World breastfeeding week

I thought about what I wanted to share for world breastfeeding week, my children are older now. 10 and 6, and it still stands that I have spent half their childhood breastfeeding. This part I fondly call "learning how to mother without it".

What an initiation into feminine power, to be your child's entire nourishment. What a revelation, that your breasts aren't for ogling on the top shelf of newsagents but for FEEDING THE WORLD. When the gaslighting of it dawns on you. So angry, so happy.

I still dream of it. The few quick suckles and the long glug glug glugs and the calm that washes over you, better than any drug. Your sleepy babe wakes in the night and you draw them closer and you feel the tug tug tug as the wave falls over both of you and sends you to dreamland.

When you hear a baby cry, does the instinct to take out your breasts ever go away?

It hasn't for me.

The beautiful, grounding, limiting, expansive tethering of it.

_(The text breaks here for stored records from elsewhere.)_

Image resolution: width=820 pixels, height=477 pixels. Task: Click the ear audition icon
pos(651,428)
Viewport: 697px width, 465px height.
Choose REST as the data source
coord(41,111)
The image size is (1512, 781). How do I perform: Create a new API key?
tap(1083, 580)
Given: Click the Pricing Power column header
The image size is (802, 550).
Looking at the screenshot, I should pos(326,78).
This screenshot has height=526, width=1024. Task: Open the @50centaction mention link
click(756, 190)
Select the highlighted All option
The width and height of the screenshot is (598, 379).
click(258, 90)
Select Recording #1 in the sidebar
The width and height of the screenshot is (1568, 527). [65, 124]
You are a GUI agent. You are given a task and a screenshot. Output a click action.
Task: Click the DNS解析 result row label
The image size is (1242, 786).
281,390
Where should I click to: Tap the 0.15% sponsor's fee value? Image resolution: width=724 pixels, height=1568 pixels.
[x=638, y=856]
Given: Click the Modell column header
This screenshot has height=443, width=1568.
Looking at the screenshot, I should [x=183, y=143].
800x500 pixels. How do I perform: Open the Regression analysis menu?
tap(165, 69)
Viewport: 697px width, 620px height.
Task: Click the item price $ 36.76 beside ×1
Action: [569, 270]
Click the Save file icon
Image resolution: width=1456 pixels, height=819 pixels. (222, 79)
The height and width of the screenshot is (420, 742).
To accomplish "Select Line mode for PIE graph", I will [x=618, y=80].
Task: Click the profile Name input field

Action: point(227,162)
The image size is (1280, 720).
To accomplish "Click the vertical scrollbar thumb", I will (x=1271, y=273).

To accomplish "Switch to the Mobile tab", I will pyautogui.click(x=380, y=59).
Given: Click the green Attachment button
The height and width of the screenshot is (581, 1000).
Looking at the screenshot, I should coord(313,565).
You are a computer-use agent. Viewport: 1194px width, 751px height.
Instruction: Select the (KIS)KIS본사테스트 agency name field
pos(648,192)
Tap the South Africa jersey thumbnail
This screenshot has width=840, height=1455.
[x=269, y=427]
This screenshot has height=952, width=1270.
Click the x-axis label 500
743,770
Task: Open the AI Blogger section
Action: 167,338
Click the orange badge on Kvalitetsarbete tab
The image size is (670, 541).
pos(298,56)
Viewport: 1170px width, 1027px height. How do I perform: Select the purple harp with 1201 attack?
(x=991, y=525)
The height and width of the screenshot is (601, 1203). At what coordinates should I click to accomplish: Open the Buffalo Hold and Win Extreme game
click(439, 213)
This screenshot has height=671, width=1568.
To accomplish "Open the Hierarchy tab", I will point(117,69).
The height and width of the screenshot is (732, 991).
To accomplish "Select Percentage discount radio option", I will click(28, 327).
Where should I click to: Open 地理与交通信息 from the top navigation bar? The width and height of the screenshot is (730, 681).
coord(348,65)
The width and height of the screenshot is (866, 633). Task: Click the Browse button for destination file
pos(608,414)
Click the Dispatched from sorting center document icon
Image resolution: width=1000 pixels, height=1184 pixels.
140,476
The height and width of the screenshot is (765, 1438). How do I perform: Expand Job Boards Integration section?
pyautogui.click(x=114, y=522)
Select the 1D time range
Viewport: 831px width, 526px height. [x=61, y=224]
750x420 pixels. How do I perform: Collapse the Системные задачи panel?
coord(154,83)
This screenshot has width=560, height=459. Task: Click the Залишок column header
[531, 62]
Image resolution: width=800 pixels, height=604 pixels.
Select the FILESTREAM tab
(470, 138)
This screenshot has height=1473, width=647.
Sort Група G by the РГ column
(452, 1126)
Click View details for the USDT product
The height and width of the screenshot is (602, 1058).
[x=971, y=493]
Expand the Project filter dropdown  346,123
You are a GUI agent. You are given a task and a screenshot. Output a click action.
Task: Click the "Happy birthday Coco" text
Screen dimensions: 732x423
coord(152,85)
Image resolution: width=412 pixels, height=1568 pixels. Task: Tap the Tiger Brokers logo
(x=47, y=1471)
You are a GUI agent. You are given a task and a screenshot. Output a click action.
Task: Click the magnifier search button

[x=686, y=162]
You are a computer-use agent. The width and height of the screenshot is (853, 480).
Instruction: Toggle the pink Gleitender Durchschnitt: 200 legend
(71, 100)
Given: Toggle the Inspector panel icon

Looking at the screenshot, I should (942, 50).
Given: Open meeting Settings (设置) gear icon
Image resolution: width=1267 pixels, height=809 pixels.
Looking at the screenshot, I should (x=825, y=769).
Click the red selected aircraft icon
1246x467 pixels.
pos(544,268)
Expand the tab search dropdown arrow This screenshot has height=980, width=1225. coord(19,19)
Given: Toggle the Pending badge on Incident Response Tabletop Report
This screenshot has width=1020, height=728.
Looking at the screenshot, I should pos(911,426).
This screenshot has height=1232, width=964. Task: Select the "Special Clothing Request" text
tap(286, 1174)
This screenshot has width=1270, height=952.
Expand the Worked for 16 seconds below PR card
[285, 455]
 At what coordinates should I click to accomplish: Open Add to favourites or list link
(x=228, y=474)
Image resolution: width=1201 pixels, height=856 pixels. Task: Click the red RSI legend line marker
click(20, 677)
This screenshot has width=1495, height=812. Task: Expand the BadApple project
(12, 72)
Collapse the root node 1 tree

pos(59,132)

The way you measure time in feeds and you become incredibly productive in the between time. "If you want something done, ask a busy woman" so the saying goes. How to explain how your breasts fill up right before your baby cries even when you are miles apart?

Anytime I think maybe I can't do something, I remember I'm the woman who breastfed a tongue tied baby in a domestic violence refuge, a baby who would only feed while I was stood up. And I'm in awe of that woman.

Breastfeeding is hard because until you observe, how can you know? I nearly didn't breastfeed my son because I had no idea what I was doing. It was only when a kind midwife helped me to cup feed my sleepy baby was he roused enough to latch.

Breastfeeding is hard because the delicate interplay of hormones required are often sabotaged by the medicalisation of birth. It's hard because it's time consuming and it goes against all the modern ideas of how a baby "should" be.

I used to joke you weren't my friend unless you'd seen my breasts. Whenever I see breastfeeding I am thrilled and I want to say - I see you, I've been you. Together we have fed the world.

Sending my love out to all women who were sabotaged and carry their breastfeeding grief.